Das sino-russische Gemeinschaftsprojekt stelle alle Beteiligten vor große Herausforderungen, räumte Maxim Litwinow im Interview mit aviation21.ru bereits im November 2018 ein. Es sei sehr schwierig, mit den Kollegen zusammenzuarbeiten, allein schon aufgrund der Sprachbarriere. „Aber wir versuchen, gemeinsame Ansätze zu finden und arbeiten parallel in russischen und chinesischen Teams.“ Außerdem gebe es regelmäßige Meetings, die zwischen drei und vier Wochen dauerten und abwechselnd in Moskau und in Shanghai stattfänden. „Rund 200 Personen beider Seiten nehmen daran teil“, so Litwinow. „In manchen Bereichen kommen wir schneller voran, in anderen etwas langsamer.“ Die Chancen für die CR929 lägen aber vor allem auf dem chinesischen und südostasiatischen Markt. Dort erwarte man in Zukunft die größte Nachfrage für das Flugzeug. Deshalb sei die Zusammenarbeit mit China besonders wichtig.

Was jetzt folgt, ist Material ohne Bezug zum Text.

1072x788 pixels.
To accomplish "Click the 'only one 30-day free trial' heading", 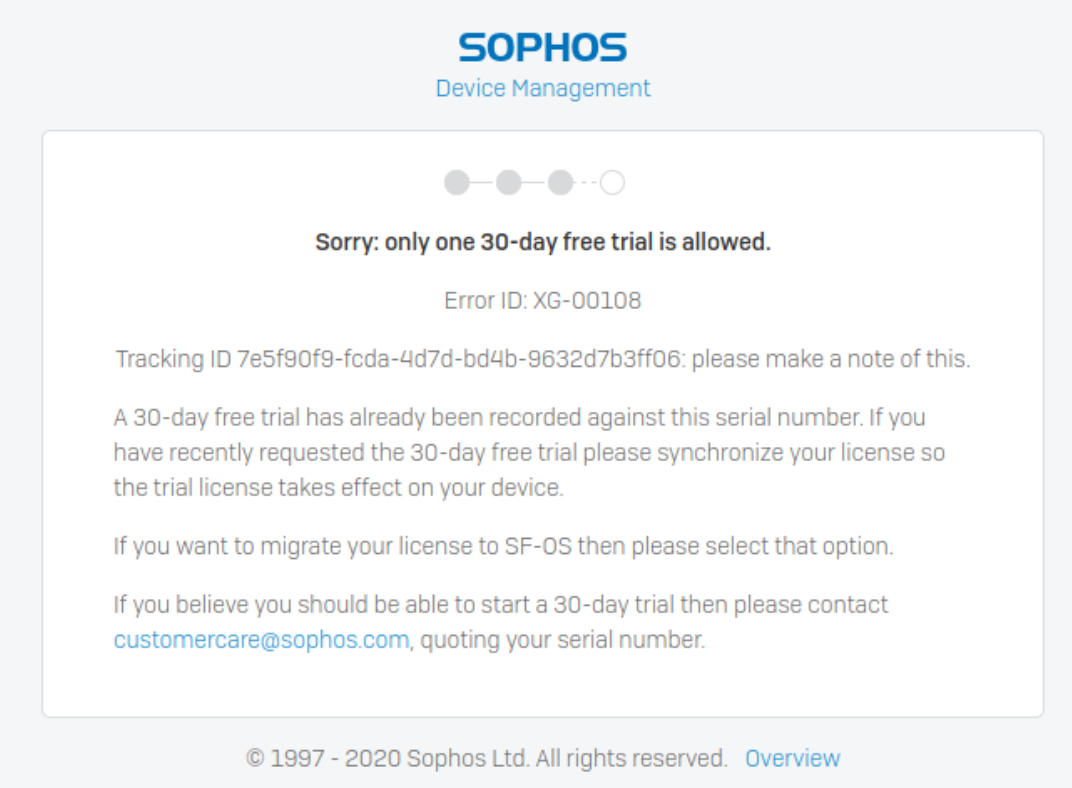I will [x=543, y=242].
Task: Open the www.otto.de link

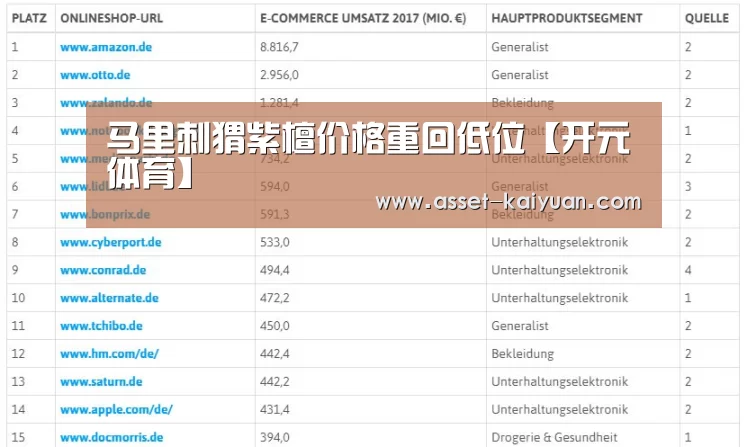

Schon 200 „Soft-Orders“ für die CR929?

Unterdessen sind für die CR929 offenbar die ersten Vorbestellungen eingegangen. Die Presseabteilung der Vollversammlung der Russischen Förderation sprach jüngst von 200 „Soft-Orders“, die für den Großraumjet zu Buche stünden. Dies sei ein klares Zeichen, dass die heimischen Märkte an dem Projekt Interesse hätten, heißt es in der Pressemitteilung weiter. Welche Airlines konkret hinter den 200 Vorbestellungen stecken, wurde jedoch nicht näher ausgeführt. Angesichts der Tatsache, dass CRAIC nicht vor 2027 mit den ersten Auslieferungen rechnet, scheint es dafür auch noch etwas früh zu sein. Jedenfalls erklärte Russlands Stellvertretender Industrie- und Handelsminister Oleg Bocharow noch im April, dass er nicht vor 2023 mit festen Bestellungen für die CR929 rechne. Wenig überraschend nannte Bocharow in diesem Zusammenhang Russlands Staatscarrier Aeroflot und die chinesischen Staats-Airlines als mögliche Erstbetreiber.